■ PROBLEM: The complete set of records should be given again verbatim.

■ Dataset records:
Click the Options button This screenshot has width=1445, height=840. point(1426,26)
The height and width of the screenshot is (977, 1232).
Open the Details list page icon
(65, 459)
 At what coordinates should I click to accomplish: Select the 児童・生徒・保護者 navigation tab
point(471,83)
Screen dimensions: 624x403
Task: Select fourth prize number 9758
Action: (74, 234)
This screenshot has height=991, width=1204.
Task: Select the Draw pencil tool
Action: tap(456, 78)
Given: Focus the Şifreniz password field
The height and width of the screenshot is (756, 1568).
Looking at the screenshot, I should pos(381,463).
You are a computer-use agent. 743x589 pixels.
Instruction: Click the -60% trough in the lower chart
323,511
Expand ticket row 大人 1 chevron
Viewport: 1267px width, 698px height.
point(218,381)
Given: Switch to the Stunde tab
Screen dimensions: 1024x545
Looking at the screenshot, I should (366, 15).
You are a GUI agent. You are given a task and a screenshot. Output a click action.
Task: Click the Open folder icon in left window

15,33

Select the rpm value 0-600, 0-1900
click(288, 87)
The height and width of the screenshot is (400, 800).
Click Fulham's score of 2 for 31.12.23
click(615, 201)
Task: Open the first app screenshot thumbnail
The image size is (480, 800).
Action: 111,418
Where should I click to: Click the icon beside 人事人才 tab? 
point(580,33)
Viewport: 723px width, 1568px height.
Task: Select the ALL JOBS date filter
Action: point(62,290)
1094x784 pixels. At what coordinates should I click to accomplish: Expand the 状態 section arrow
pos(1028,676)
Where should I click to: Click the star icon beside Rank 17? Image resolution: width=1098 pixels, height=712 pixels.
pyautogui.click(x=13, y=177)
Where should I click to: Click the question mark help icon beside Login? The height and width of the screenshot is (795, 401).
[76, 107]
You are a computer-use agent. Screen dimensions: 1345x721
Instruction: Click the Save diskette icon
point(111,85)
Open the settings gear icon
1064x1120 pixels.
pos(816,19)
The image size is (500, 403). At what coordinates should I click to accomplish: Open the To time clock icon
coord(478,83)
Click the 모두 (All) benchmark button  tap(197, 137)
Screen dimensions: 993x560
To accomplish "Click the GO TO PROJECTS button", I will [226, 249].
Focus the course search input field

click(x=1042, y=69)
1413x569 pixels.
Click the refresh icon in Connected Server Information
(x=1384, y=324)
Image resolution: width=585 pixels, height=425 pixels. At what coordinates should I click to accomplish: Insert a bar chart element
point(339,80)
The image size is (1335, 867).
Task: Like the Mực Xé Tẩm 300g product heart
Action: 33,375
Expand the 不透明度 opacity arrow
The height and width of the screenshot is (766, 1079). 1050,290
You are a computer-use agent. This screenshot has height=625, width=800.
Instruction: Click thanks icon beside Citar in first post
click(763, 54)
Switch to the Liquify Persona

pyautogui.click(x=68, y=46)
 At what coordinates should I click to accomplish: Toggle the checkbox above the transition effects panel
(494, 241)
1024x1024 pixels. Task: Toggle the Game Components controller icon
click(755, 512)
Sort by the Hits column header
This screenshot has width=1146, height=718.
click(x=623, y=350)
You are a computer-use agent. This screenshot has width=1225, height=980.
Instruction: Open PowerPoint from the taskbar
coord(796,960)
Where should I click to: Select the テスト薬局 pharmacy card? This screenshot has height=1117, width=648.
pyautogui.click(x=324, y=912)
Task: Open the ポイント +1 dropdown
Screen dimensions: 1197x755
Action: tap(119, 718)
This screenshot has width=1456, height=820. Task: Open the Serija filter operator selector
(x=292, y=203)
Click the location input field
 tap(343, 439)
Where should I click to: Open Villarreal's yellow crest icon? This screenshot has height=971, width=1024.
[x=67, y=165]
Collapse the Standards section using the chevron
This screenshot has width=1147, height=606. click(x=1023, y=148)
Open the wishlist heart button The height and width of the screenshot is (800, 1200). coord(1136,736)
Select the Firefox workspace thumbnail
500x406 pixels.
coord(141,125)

■ RESPONSE BOX:
Click the Options button This screenshot has width=1445, height=840. point(1426,26)
The height and width of the screenshot is (977, 1232).
Open the Details list page icon
(65, 459)
 At what coordinates should I click to accomplish: Select the 児童・生徒・保護者 navigation tab
point(471,83)
Screen dimensions: 624x403
Task: Select fourth prize number 9758
Action: (74, 234)
This screenshot has height=991, width=1204.
Task: Select the Draw pencil tool
Action: tap(456, 78)
Given: Focus the Şifreniz password field
The height and width of the screenshot is (756, 1568).
Looking at the screenshot, I should pos(381,463).
You are a computer-use agent. 743x589 pixels.
Instruction: Click the -60% trough in the lower chart
323,511
Expand ticket row 大人 1 chevron
Viewport: 1267px width, 698px height.
point(218,381)
Given: Switch to the Stunde tab
Screen dimensions: 1024x545
Looking at the screenshot, I should (366, 15).
You are a GUI agent. You are given a task and a screenshot. Output a click action.
Task: Click the Open folder icon in left window

15,33

Select the rpm value 0-600, 0-1900
click(288, 87)
The height and width of the screenshot is (400, 800).
Click Fulham's score of 2 for 31.12.23
click(615, 201)
Task: Open the first app screenshot thumbnail
The image size is (480, 800).
Action: 111,418
Where should I click to: Click the icon beside 人事人才 tab? 
point(580,33)
Viewport: 723px width, 1568px height.
Task: Select the ALL JOBS date filter
Action: point(62,290)
1094x784 pixels. At what coordinates should I click to accomplish: Expand the 状態 section arrow
pos(1028,676)
Where should I click to: Click the star icon beside Rank 17? Image resolution: width=1098 pixels, height=712 pixels.
pyautogui.click(x=13, y=177)
Where should I click to: Click the question mark help icon beside Login? The height and width of the screenshot is (795, 401).
[76, 107]
You are a computer-use agent. Screen dimensions: 1345x721
Instruction: Click the Save diskette icon
point(111,85)
Open the settings gear icon
1064x1120 pixels.
pos(816,19)
The image size is (500, 403). At what coordinates should I click to accomplish: Open the To time clock icon
coord(478,83)
Click the 모두 (All) benchmark button  tap(197, 137)
Screen dimensions: 993x560
To accomplish "Click the GO TO PROJECTS button", I will [226, 249].
Focus the course search input field

click(x=1042, y=69)
1413x569 pixels.
Click the refresh icon in Connected Server Information
(x=1384, y=324)
Image resolution: width=585 pixels, height=425 pixels. At what coordinates should I click to accomplish: Insert a bar chart element
point(339,80)
The image size is (1335, 867).
Task: Like the Mực Xé Tẩm 300g product heart
Action: 33,375
Expand the 不透明度 opacity arrow
The height and width of the screenshot is (766, 1079). 1050,290
You are a computer-use agent. This screenshot has height=625, width=800.
Instruction: Click thanks icon beside Citar in first post
click(763, 54)
Switch to the Liquify Persona

pyautogui.click(x=68, y=46)
 At what coordinates should I click to accomplish: Toggle the checkbox above the transition effects panel
(494, 241)
1024x1024 pixels. Task: Toggle the Game Components controller icon
click(755, 512)
Sort by the Hits column header
This screenshot has width=1146, height=718.
click(x=623, y=350)
You are a computer-use agent. This screenshot has width=1225, height=980.
Instruction: Open PowerPoint from the taskbar
coord(796,960)
Where should I click to: Select the テスト薬局 pharmacy card? This screenshot has height=1117, width=648.
pyautogui.click(x=324, y=912)
Task: Open the ポイント +1 dropdown
Screen dimensions: 1197x755
Action: tap(119, 718)
This screenshot has width=1456, height=820. Task: Open the Serija filter operator selector
(x=292, y=203)
Click the location input field
 tap(343, 439)
Where should I click to: Open Villarreal's yellow crest icon? This screenshot has height=971, width=1024.
[x=67, y=165]
Collapse the Standards section using the chevron
This screenshot has width=1147, height=606. click(x=1023, y=148)
Open the wishlist heart button The height and width of the screenshot is (800, 1200). coord(1136,736)
Select the Firefox workspace thumbnail
500x406 pixels.
coord(141,125)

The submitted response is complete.